TUGAS: Dalam teks tentang syariat Islam di bawah, terjemahan QS. Al-Hajj : 40 menyebut beberapa tempat ibadah. Tuliskan seluruhnya.

KUTIPAN TEKS:
-=-=-

Syariat Islam pada dasarnya diturunkan untuk menjaga eksistensi semua agama, baik agama itu masih berlaku yaitu agama yang dibawa oleh Nabi Muhammad SAW, atau pun agama-agama sebelumnya.


Beberapa ayat Al-Quran yang menjamin hal itu antara lain :


 لَا إِكْرَاهَ فِي الدِّينِ


Tidak ada paksaan untuk (memasuki) agama (Islam) (QS. Al-Baqarah : 256)


 وَلَوْلَا دَفْعُ اللَّهِ النَّاسَ بَعْضَهُمْ بِبَعْضٍ لَهُدِّمَتْ صَوَامِعُ وَبِيَعٌ وَصَلَوَاتٌ وَمَسَاجِدُ يُذْكَرُ فِيهَا اسْمُ اللَّهِ كَثِيرًا


Dan sekiranya Allah tiada menolak (keganasan) sebagian manusia dengan sebagian yang lain, tentulah telah dirobohkan biara-biara Nasrani, gereja-gereja, rumah-rumah ibadat orang Yahudi dan masjid-masjid, yang di dalamnya banyak disebut nama Allah. (QS. Al-Hajj : 40).


2. Memelihara Nyawa


Syariat Islam sangat menghargai nyawa seseorang, bukan hanya nyawa pemeluk Islam, bahkan meski nyawa orang kafir atau orang jahat sekali pun.


Adanya ancaman hukum qishash menjadi jaminan bahwa tidak boleh menghilangkan nyawa.

-=-=-

BAGIAN DATA:
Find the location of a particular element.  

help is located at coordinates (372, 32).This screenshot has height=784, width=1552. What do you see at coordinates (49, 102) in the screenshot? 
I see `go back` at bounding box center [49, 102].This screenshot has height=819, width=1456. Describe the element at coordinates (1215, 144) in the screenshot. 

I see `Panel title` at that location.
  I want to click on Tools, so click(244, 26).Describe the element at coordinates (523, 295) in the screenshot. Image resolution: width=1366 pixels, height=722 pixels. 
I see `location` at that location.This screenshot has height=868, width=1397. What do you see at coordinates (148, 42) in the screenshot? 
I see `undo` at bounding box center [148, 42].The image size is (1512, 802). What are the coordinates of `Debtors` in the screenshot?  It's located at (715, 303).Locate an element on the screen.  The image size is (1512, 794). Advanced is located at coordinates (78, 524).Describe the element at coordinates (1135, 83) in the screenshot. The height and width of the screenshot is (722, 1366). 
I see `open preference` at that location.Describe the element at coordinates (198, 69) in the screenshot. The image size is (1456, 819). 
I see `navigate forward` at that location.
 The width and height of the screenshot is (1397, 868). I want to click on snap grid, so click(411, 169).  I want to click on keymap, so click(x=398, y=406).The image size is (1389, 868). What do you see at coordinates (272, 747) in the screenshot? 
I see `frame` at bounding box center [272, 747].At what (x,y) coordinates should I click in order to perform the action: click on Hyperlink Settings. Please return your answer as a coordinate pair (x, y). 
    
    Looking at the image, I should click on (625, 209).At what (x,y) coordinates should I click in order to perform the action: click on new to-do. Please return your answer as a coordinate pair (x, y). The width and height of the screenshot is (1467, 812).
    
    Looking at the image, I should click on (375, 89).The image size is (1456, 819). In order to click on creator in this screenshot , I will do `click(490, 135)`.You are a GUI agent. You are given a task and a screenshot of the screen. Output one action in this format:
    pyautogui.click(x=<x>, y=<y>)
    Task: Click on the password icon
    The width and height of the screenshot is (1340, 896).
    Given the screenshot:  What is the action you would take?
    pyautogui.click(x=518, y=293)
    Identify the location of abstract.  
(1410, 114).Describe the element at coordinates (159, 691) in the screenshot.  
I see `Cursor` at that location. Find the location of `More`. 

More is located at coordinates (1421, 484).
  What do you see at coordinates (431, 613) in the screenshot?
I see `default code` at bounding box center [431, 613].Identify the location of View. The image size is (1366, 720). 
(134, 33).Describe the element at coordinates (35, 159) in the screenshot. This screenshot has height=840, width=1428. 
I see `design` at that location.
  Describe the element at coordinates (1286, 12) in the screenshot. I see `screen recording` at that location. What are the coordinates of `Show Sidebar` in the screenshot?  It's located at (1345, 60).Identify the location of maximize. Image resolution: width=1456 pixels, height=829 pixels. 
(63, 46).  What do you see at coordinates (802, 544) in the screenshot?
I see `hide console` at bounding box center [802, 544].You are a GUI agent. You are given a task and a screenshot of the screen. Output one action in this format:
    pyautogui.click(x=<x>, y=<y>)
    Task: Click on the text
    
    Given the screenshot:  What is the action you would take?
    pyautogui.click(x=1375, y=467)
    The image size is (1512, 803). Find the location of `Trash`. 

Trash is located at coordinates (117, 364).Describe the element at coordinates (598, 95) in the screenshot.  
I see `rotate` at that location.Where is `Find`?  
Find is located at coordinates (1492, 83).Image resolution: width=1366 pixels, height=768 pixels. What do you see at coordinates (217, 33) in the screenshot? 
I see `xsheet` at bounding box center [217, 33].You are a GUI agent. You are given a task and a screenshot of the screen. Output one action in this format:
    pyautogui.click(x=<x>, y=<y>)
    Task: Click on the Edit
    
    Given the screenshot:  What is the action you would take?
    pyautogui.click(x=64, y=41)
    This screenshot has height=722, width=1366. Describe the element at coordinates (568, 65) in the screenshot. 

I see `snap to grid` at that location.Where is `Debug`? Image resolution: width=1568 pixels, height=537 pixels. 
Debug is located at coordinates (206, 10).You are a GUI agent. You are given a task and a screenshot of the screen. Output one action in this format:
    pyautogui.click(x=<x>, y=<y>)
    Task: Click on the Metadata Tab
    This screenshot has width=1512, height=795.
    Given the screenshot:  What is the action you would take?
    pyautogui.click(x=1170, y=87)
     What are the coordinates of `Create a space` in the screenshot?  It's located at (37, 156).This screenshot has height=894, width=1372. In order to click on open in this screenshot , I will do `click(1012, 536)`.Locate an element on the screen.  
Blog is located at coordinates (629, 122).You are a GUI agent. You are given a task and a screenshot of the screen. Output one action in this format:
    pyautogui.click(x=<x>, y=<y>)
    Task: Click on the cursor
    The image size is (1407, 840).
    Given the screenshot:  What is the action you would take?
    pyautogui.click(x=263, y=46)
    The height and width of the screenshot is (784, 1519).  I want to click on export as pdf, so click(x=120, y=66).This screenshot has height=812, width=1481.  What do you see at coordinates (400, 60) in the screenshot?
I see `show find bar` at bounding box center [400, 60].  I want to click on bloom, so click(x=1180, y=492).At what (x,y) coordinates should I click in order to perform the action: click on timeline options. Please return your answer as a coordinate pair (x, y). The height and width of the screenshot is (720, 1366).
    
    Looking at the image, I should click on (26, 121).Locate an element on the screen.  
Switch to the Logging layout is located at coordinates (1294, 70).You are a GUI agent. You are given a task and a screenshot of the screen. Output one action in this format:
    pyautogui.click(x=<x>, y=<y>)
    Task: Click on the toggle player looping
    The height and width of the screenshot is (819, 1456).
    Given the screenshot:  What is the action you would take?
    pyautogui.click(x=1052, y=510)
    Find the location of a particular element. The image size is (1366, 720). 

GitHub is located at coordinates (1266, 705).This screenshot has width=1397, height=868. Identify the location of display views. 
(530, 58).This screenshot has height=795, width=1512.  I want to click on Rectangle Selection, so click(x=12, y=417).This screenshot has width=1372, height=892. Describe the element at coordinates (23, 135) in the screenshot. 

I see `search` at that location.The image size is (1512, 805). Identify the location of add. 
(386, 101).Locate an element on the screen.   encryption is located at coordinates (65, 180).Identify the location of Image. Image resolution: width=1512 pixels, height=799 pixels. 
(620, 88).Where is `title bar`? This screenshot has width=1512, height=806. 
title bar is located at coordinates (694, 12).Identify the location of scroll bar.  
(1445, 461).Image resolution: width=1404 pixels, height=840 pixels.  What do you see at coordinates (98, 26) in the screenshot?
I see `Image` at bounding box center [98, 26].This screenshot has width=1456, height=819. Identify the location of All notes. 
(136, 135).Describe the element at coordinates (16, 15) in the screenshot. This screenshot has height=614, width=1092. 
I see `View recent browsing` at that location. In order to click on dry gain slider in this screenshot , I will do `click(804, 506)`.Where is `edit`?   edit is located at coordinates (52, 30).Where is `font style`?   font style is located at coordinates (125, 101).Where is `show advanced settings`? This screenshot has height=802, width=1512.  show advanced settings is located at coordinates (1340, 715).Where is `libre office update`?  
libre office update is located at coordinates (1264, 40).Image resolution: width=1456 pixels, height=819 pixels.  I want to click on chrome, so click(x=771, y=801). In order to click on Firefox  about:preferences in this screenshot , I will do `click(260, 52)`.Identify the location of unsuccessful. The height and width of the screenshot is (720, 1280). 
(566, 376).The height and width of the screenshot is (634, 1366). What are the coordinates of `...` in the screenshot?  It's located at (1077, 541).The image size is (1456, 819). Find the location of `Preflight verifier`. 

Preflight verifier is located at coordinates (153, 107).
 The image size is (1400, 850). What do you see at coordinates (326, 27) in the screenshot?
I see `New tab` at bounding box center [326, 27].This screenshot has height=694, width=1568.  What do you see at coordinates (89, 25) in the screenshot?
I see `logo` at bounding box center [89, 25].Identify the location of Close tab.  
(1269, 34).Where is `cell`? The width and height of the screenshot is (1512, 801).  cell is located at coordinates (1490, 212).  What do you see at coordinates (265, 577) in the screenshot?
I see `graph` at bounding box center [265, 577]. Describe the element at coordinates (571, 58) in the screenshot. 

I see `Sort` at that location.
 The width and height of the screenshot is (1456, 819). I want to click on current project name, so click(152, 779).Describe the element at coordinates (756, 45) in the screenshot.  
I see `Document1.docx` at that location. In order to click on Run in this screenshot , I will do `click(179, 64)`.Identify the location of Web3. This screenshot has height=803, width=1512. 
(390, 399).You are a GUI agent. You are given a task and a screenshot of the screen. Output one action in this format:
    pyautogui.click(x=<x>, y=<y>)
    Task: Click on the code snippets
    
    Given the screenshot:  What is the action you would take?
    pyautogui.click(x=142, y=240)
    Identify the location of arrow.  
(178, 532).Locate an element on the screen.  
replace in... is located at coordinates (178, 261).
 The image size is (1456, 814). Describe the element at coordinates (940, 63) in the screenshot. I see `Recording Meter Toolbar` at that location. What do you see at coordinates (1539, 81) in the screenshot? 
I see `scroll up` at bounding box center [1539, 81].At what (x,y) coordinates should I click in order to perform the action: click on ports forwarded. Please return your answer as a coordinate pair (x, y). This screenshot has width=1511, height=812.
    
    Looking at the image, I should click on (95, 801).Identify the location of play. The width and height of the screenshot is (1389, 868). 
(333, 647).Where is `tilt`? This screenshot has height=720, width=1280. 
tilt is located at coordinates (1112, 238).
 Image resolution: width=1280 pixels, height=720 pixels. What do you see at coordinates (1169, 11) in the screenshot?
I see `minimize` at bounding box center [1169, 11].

-=-=-

JAWABAN:
1. Biara-biara Nasrani
2. Gereja-gereja
3. Rumah-rumah ibadat orang Yahudi
4. Masjid-masjid